TASK INPUT

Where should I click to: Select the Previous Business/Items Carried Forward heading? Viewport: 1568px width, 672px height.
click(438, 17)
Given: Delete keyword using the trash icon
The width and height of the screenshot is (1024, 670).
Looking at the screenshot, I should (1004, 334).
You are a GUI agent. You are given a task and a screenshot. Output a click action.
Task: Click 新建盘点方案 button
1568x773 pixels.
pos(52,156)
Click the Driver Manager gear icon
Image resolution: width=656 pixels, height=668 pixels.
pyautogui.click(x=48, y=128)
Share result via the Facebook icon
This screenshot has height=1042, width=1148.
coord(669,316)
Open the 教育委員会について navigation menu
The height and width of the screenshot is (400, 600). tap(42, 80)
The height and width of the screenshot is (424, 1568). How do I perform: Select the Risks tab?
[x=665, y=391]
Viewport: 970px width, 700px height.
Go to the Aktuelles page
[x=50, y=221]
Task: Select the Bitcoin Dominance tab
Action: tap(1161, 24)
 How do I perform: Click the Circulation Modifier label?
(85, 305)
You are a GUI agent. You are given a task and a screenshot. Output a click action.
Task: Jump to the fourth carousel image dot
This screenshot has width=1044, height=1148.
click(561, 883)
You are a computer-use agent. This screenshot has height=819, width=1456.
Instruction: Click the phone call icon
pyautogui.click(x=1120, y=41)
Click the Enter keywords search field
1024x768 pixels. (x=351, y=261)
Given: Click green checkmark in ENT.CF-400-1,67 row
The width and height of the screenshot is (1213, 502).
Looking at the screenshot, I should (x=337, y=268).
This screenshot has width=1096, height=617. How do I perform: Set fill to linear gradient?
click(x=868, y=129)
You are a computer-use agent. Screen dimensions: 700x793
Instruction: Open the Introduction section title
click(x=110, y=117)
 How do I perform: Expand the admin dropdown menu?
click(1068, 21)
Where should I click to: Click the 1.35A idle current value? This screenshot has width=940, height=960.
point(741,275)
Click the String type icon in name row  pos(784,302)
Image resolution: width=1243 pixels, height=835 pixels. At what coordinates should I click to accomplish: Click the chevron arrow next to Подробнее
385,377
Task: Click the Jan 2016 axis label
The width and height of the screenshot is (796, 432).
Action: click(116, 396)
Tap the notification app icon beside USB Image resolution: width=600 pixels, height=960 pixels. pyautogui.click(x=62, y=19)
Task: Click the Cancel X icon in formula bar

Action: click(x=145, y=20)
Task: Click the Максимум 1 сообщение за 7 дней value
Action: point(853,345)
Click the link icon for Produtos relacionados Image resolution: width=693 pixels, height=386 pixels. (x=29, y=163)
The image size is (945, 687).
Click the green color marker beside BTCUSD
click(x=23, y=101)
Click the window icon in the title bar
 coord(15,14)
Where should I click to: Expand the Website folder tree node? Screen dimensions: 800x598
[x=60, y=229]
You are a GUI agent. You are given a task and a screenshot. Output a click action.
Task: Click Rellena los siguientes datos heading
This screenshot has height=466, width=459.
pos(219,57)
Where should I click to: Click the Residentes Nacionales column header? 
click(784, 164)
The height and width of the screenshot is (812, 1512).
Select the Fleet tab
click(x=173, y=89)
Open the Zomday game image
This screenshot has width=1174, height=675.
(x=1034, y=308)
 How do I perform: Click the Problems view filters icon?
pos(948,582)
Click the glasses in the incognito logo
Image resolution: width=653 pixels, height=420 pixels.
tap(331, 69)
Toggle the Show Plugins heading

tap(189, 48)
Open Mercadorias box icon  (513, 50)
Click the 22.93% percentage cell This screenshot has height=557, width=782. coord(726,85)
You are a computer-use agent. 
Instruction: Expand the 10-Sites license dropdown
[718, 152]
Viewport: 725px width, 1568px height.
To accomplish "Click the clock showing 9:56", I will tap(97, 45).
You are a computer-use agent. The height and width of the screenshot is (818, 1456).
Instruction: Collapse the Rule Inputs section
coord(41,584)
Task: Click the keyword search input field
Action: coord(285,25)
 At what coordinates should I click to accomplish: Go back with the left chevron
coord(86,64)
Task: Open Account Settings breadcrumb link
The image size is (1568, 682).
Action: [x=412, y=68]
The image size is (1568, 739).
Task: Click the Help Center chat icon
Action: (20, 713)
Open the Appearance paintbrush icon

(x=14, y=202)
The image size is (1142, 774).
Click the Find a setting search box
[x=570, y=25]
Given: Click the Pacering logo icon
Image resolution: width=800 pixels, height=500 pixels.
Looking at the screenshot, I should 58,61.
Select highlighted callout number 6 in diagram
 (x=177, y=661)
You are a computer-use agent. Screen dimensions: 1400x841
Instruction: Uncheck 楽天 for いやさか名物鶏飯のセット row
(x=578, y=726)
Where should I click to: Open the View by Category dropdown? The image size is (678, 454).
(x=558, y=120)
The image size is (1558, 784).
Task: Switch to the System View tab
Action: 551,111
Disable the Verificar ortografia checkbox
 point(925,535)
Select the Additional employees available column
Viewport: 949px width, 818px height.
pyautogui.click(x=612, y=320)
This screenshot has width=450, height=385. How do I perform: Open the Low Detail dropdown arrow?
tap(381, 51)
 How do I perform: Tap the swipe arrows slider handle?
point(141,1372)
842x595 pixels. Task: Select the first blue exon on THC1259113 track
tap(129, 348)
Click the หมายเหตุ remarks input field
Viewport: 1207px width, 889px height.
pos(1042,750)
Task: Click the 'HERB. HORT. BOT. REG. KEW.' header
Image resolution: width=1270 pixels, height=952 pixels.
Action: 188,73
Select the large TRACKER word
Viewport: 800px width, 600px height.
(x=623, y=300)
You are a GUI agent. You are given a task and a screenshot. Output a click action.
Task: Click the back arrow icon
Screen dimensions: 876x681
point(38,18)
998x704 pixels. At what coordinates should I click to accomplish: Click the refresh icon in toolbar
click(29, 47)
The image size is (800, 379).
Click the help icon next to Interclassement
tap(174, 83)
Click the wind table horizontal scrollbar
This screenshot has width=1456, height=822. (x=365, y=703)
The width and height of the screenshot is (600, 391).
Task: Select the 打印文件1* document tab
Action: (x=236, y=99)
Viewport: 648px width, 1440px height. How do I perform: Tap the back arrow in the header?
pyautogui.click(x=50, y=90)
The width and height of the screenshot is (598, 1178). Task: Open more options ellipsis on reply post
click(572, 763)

PROBLEM TO WORK ON
Identify all lines in the records above with the word "computer".

EXERCISE RESPONSE
You are a computer-use agent. This screenshot has height=819, width=1456.
You are a computer-use agent. Screen dimensions: 700x793
You are a computer-use agent. 
You are a computer-use agent. The height and width of the screenshot is (818, 1456).
You are a computer-use agent. Screen dimensions: 1400x841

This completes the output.